Available data:
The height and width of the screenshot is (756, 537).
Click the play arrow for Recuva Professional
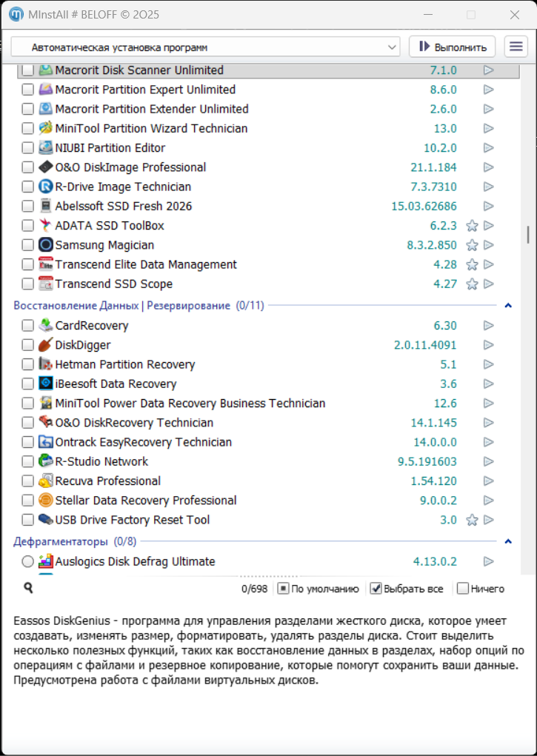click(x=488, y=481)
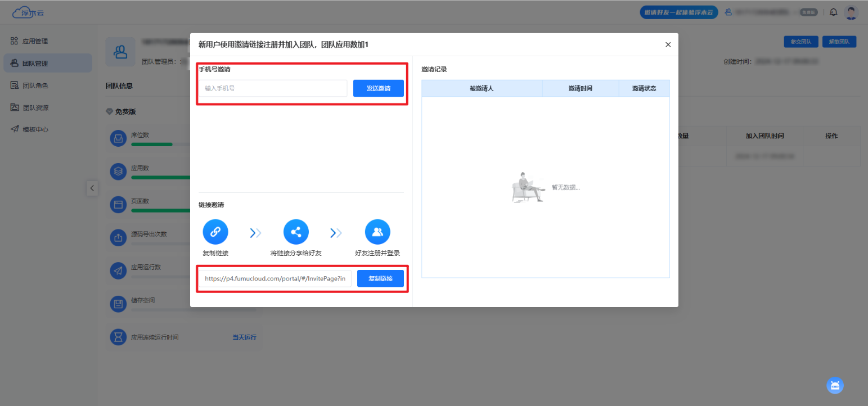Click the 复制链接 button

[380, 278]
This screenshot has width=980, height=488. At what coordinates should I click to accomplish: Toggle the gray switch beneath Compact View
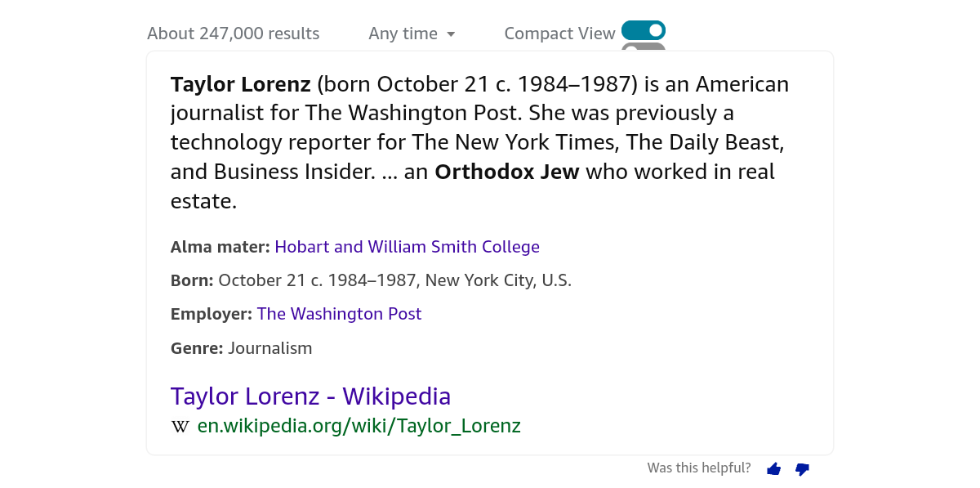click(x=644, y=47)
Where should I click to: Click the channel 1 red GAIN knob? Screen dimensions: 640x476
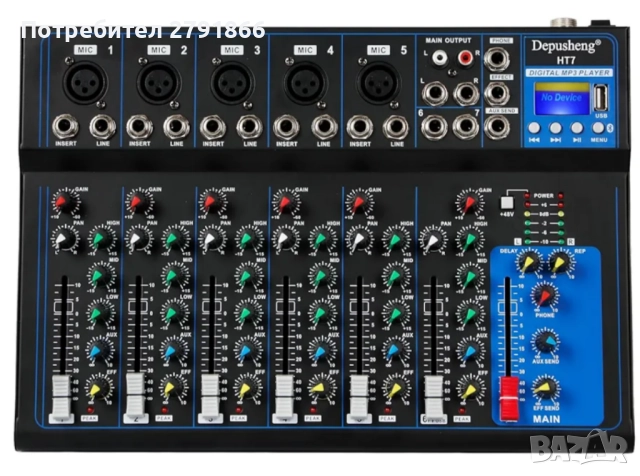pos(63,204)
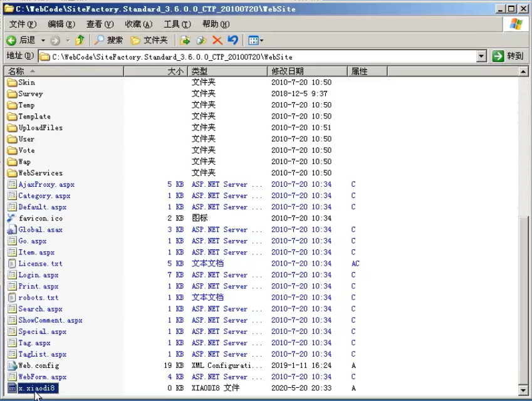Screen dimensions: 532x401
Task: Click the Back (后退) button
Action: (x=21, y=40)

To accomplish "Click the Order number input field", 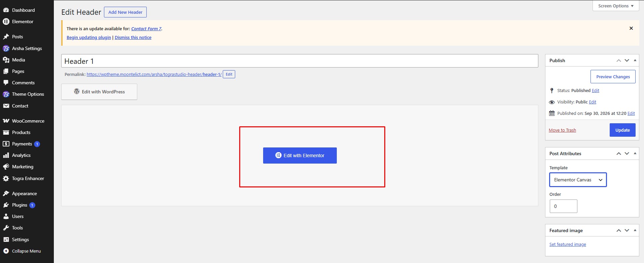I will 564,206.
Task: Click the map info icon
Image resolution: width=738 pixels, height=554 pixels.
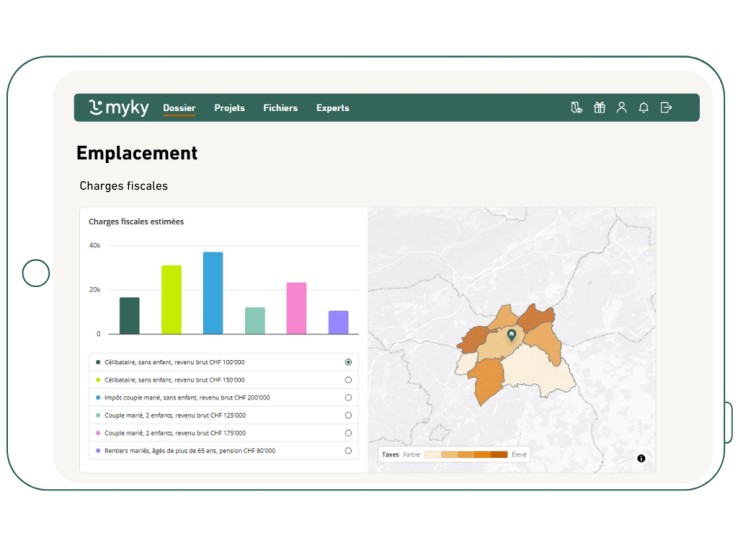Action: (641, 458)
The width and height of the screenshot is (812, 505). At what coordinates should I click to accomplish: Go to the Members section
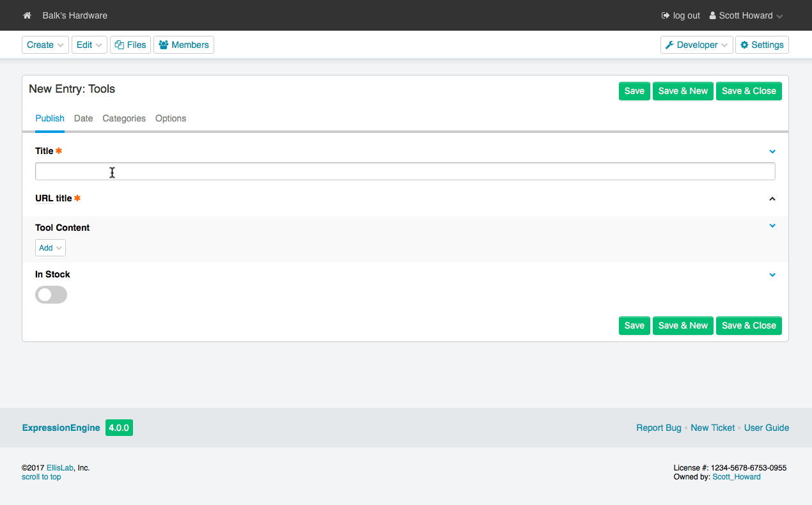point(183,45)
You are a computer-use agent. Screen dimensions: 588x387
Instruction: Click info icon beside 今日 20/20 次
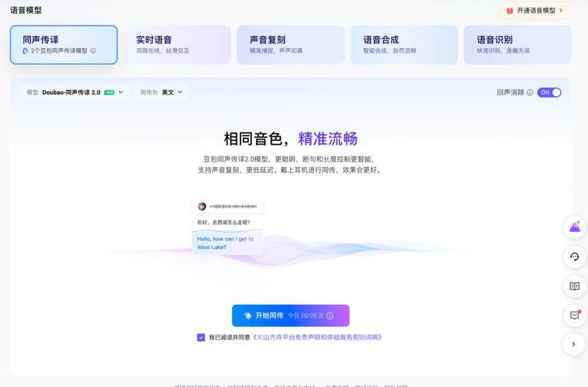(330, 316)
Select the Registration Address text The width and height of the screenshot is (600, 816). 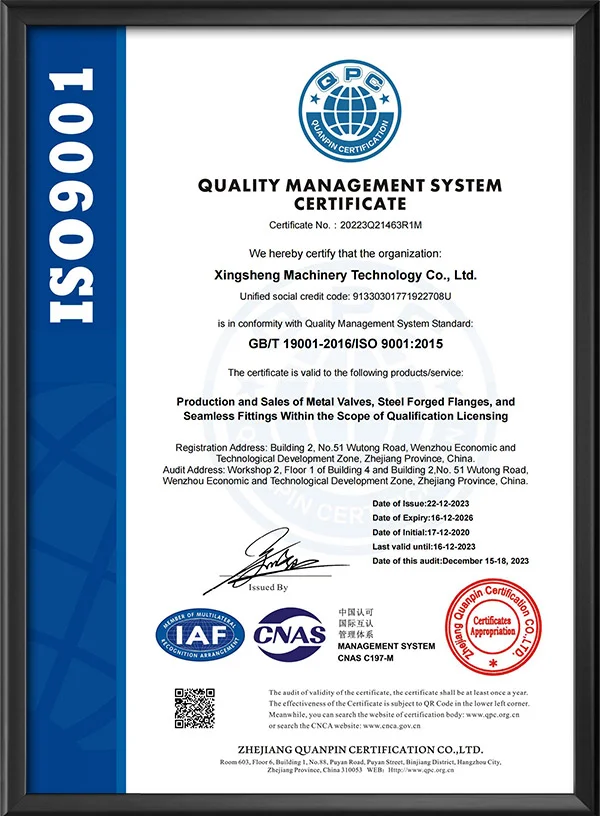pos(346,454)
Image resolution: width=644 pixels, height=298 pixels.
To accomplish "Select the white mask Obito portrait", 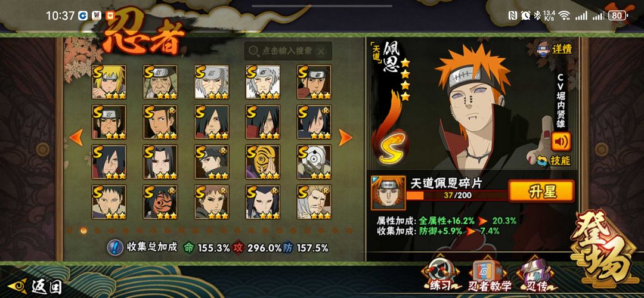I will (314, 162).
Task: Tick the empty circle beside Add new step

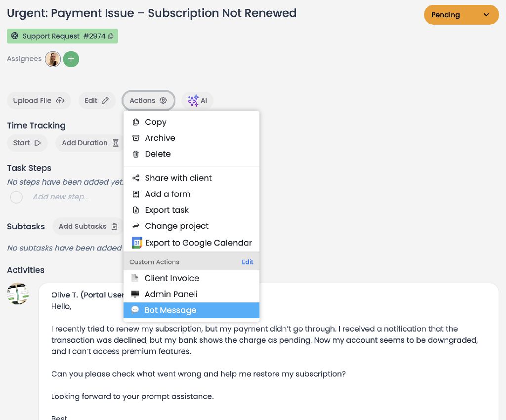Action: 16,197
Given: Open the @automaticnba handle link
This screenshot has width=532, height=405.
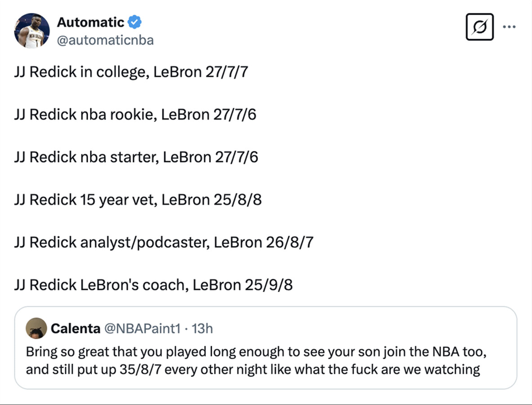Looking at the screenshot, I should coord(105,40).
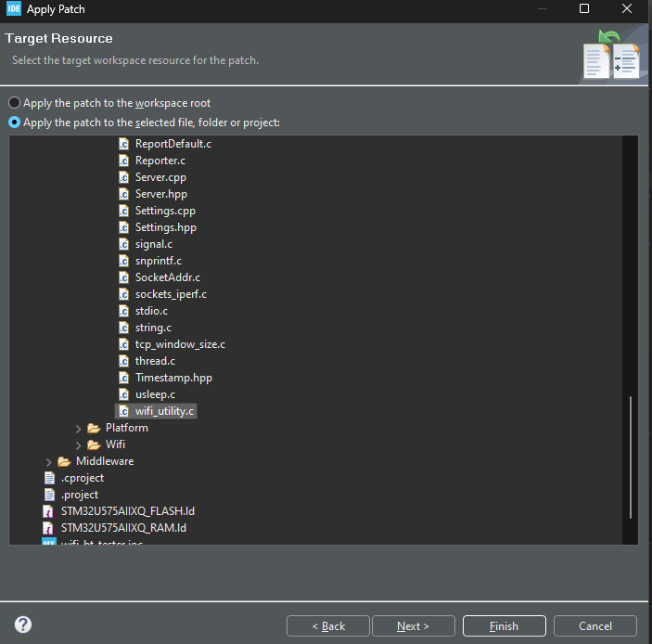This screenshot has height=644, width=652.
Task: Select sockets_iperf.c in the tree
Action: click(171, 294)
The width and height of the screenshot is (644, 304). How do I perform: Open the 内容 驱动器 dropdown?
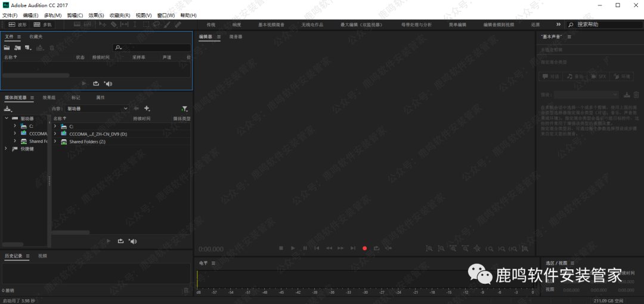tap(97, 109)
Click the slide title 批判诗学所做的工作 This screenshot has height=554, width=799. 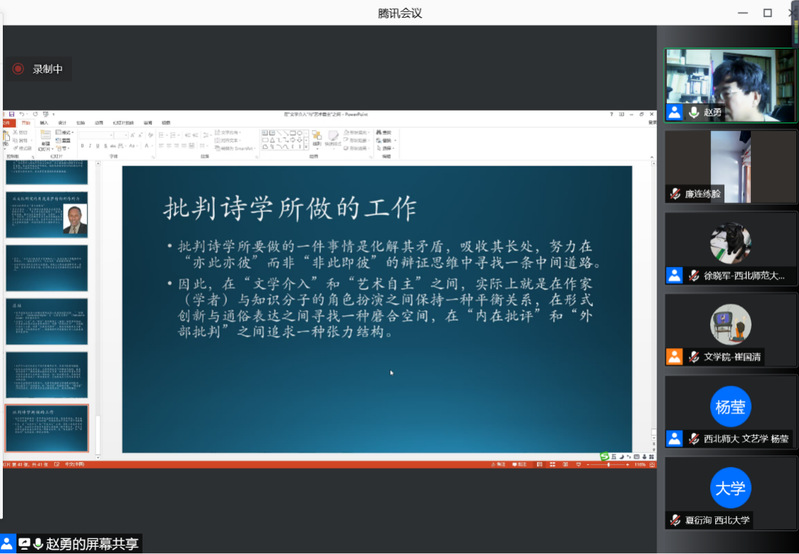click(289, 208)
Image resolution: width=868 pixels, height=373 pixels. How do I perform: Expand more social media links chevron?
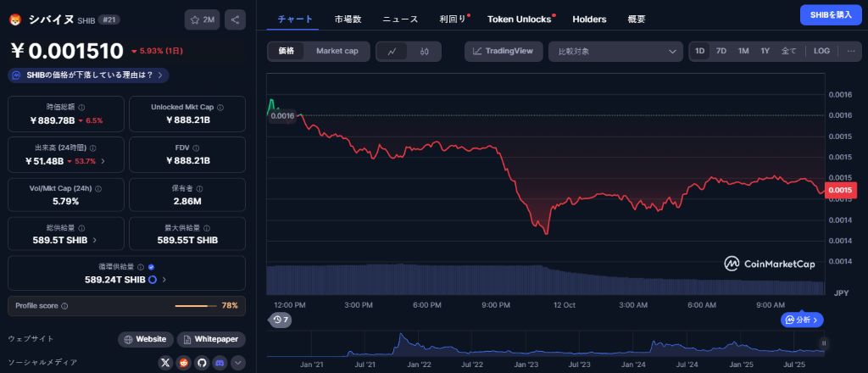[x=238, y=363]
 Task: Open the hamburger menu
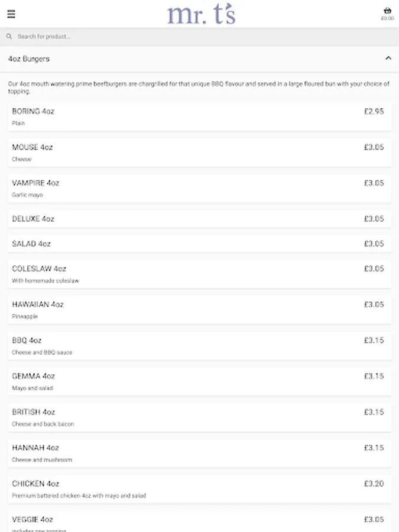tap(11, 14)
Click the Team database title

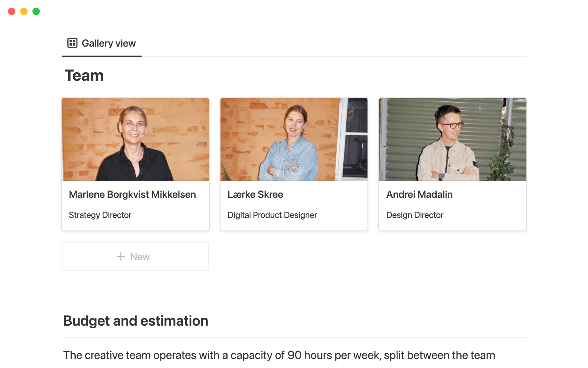84,75
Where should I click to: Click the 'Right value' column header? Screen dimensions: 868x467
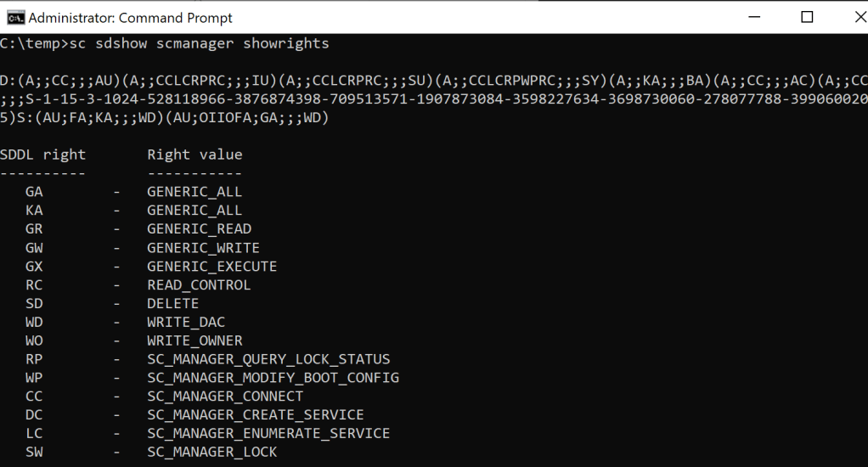click(194, 155)
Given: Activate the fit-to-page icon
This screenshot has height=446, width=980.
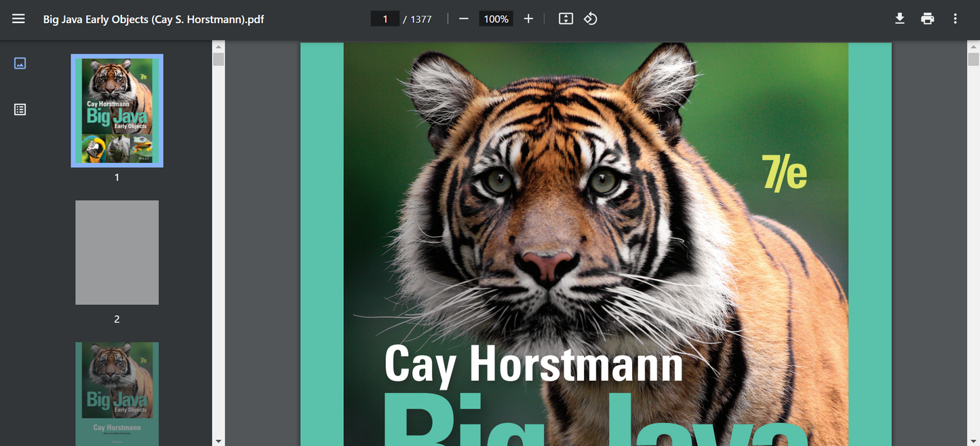Looking at the screenshot, I should coord(566,18).
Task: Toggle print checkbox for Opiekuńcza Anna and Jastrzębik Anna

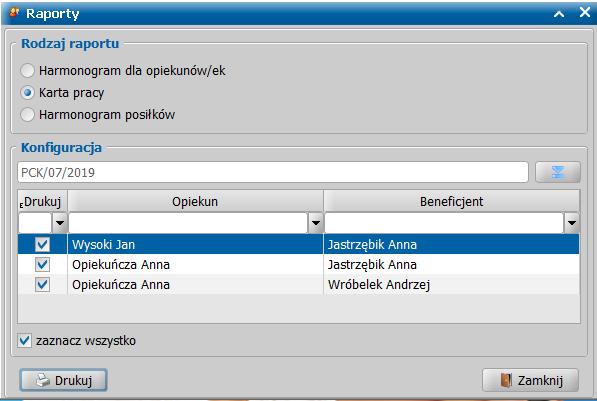Action: 42,264
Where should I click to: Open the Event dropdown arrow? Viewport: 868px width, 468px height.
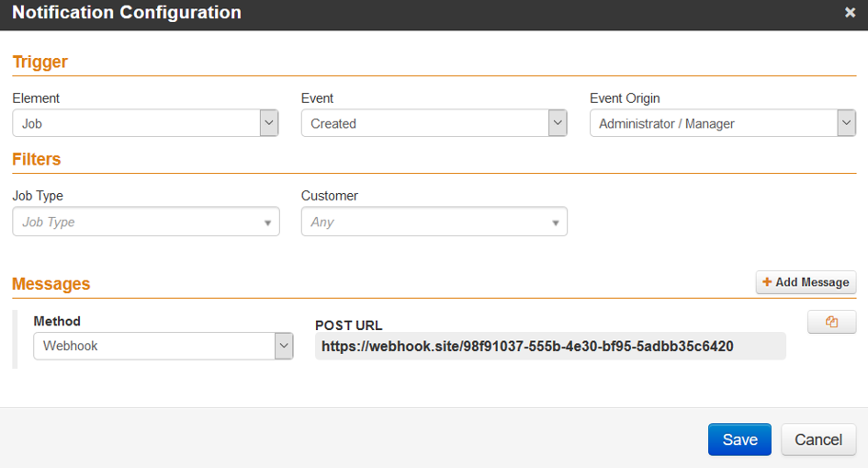pos(558,123)
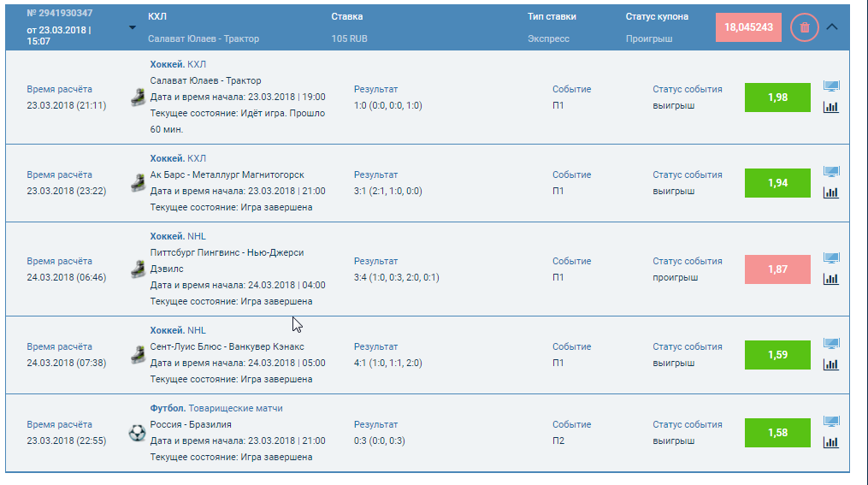Show statistics chart for Питтсбург Пингвинс match
The width and height of the screenshot is (868, 485).
click(x=830, y=279)
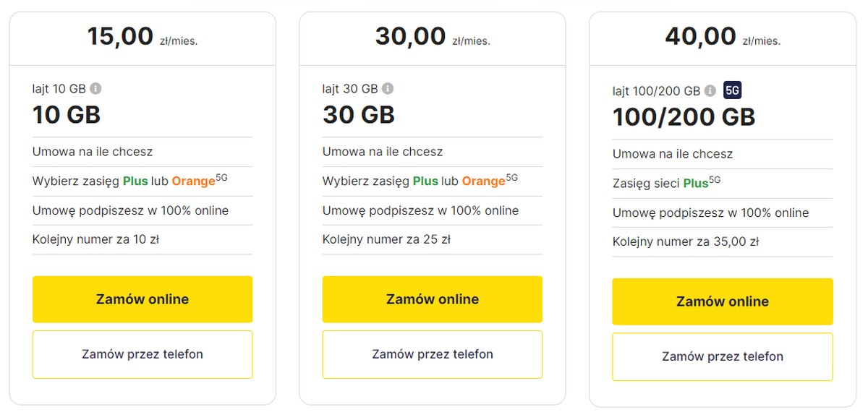The width and height of the screenshot is (868, 412).
Task: Order the 40,00 zł plan online
Action: 722,301
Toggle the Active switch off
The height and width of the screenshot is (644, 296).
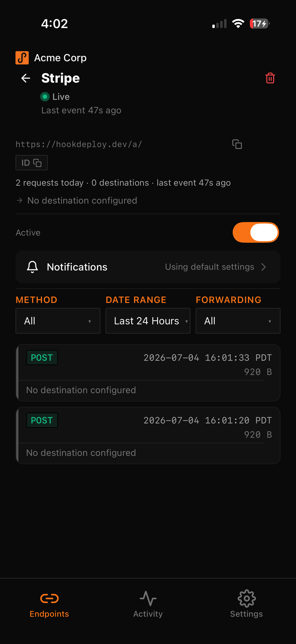pos(256,232)
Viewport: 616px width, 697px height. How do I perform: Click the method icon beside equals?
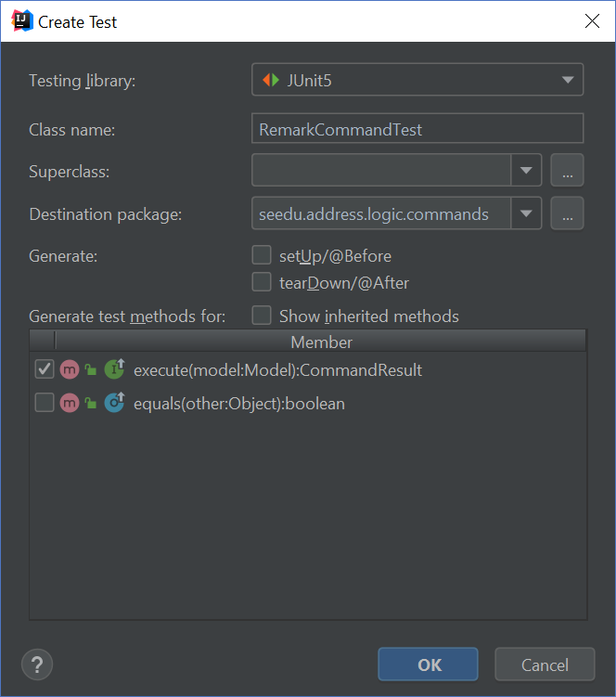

Assignment:
Starting with the line that holds "Where should I click to: Click the 'Right", transcribe exactly each line through the last one of the material above, and nothing else. Do not include pictures.

The answer:
Where should I click to: Click the 'Right value' column header? Screen dimensions: 868x467
click(194, 155)
Given: Activate the fit-to-page icon
This screenshot has height=446, width=980.
Looking at the screenshot, I should coord(566,18).
Task: Toggle print checkbox for Opiekuńcza Anna and Jastrzębik Anna

Action: 42,264
Where should I click to: Open the Event dropdown arrow? Viewport: 868px width, 468px height.
pos(558,123)
Show statistics chart for Питтсбург Пингвинс match
The width and height of the screenshot is (868, 485).
click(x=830, y=279)
The width and height of the screenshot is (868, 412).
Task: Order the 40,00 zł plan online
Action: 722,301
Toggle the Active switch off
The height and width of the screenshot is (644, 296).
pos(256,232)
Viewport: 616px width, 697px height. How do I perform: Click the method icon beside equals?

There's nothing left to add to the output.